Your task is to repeat the data exactly, every line of it.

RECORDS SUPPLIED.

________

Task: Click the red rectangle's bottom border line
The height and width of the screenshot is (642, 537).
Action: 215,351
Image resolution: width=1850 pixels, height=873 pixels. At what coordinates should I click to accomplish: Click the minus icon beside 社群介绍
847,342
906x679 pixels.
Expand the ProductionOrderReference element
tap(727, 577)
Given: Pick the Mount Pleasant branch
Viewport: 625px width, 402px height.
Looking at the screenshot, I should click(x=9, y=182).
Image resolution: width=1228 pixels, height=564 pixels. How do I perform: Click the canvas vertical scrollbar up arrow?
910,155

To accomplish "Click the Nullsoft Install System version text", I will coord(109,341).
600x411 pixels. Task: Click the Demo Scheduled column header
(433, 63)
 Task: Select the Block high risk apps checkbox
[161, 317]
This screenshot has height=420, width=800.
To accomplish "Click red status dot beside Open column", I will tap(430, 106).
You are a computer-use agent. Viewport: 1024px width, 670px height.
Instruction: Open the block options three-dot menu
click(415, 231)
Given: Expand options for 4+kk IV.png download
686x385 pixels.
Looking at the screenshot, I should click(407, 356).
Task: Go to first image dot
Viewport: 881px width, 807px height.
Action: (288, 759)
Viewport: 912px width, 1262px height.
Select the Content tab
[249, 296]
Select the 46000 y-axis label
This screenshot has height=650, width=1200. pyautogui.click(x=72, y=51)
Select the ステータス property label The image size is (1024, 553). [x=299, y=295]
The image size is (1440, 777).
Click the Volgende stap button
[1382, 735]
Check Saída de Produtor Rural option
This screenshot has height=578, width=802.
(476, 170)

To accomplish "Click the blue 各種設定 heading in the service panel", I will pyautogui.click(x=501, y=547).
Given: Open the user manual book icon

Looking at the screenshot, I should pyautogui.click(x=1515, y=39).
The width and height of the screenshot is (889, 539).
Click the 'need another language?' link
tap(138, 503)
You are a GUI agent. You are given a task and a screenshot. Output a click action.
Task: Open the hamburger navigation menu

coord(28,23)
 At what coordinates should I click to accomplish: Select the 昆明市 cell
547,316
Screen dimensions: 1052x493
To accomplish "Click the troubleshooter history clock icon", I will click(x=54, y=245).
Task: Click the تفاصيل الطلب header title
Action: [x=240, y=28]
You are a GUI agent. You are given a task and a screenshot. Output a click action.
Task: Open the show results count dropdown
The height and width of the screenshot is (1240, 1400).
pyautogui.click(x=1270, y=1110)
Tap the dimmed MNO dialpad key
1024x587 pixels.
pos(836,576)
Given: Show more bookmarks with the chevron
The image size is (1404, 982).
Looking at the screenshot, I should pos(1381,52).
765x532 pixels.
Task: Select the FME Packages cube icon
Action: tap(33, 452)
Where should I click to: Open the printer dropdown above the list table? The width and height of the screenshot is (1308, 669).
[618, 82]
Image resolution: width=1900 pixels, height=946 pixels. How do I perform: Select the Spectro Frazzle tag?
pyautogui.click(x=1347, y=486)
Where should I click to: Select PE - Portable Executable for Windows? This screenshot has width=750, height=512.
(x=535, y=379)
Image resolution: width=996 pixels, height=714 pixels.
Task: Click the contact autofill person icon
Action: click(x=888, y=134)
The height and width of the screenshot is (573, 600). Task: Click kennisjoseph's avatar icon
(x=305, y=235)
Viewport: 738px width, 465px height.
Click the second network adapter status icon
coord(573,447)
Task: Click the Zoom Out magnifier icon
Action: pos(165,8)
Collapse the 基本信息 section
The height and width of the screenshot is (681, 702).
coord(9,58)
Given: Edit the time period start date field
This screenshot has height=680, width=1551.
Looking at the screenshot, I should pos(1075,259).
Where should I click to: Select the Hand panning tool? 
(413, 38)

________

YOUR SOLUTION.
Task: Click the red rectangle's bottom border line
The height and width of the screenshot is (642, 537).
Action: 215,351
Image resolution: width=1850 pixels, height=873 pixels. At what coordinates should I click to accomplish: Click the minus icon beside 社群介绍
847,342
906x679 pixels.
Expand the ProductionOrderReference element
tap(727, 577)
Given: Pick the Mount Pleasant branch
Viewport: 625px width, 402px height.
Looking at the screenshot, I should click(x=9, y=182).
Image resolution: width=1228 pixels, height=564 pixels. How do I perform: Click the canvas vertical scrollbar up arrow?
910,155

To accomplish "Click the Nullsoft Install System version text", I will coord(109,341).
600x411 pixels. Task: Click the Demo Scheduled column header
(433, 63)
 Task: Select the Block high risk apps checkbox
[161, 317]
This screenshot has height=420, width=800.
To accomplish "Click red status dot beside Open column", I will tap(430, 106).
You are a computer-use agent. Viewport: 1024px width, 670px height.
Instruction: Open the block options three-dot menu
click(415, 231)
Given: Expand options for 4+kk IV.png download
686x385 pixels.
Looking at the screenshot, I should click(407, 356).
Task: Go to first image dot
Viewport: 881px width, 807px height.
Action: (288, 759)
Viewport: 912px width, 1262px height.
Select the Content tab
[249, 296]
Select the 46000 y-axis label
This screenshot has height=650, width=1200. pyautogui.click(x=72, y=51)
Select the ステータス property label The image size is (1024, 553). [x=299, y=295]
The image size is (1440, 777).
Click the Volgende stap button
[1382, 735]
Check Saída de Produtor Rural option
This screenshot has height=578, width=802.
(476, 170)

To accomplish "Click the blue 各種設定 heading in the service panel", I will pyautogui.click(x=501, y=547).
Given: Open the user manual book icon

Looking at the screenshot, I should pyautogui.click(x=1515, y=39).
The width and height of the screenshot is (889, 539).
Click the 'need another language?' link
tap(138, 503)
You are a GUI agent. You are given a task and a screenshot. Output a click action.
Task: Open the hamburger navigation menu

coord(28,23)
 At what coordinates should I click to accomplish: Select the 昆明市 cell
547,316
Screen dimensions: 1052x493
To accomplish "Click the troubleshooter history clock icon", I will click(x=54, y=245).
Task: Click the تفاصيل الطلب header title
Action: [x=240, y=28]
You are a GUI agent. You are given a task and a screenshot. Output a click action.
Task: Open the show results count dropdown
The height and width of the screenshot is (1240, 1400).
pyautogui.click(x=1270, y=1110)
Tap the dimmed MNO dialpad key
1024x587 pixels.
pos(836,576)
Given: Show more bookmarks with the chevron
The image size is (1404, 982).
Looking at the screenshot, I should pos(1381,52).
765x532 pixels.
Task: Select the FME Packages cube icon
Action: tap(33, 452)
Where should I click to: Open the printer dropdown above the list table? The width and height of the screenshot is (1308, 669).
[618, 82]
Image resolution: width=1900 pixels, height=946 pixels. How do I perform: Select the Spectro Frazzle tag?
pyautogui.click(x=1347, y=486)
Where should I click to: Select PE - Portable Executable for Windows? This screenshot has width=750, height=512.
(x=535, y=379)
Image resolution: width=996 pixels, height=714 pixels.
Task: Click the contact autofill person icon
Action: click(x=888, y=134)
The height and width of the screenshot is (573, 600). Task: Click kennisjoseph's avatar icon
(x=305, y=235)
Viewport: 738px width, 465px height.
Click the second network adapter status icon
coord(573,447)
Task: Click the Zoom Out magnifier icon
Action: pos(165,8)
Collapse the 基本信息 section
The height and width of the screenshot is (681, 702).
coord(9,58)
Given: Edit the time period start date field
This screenshot has height=680, width=1551.
Looking at the screenshot, I should pos(1075,259).
Where should I click to: Select the Hand panning tool? 
(413, 38)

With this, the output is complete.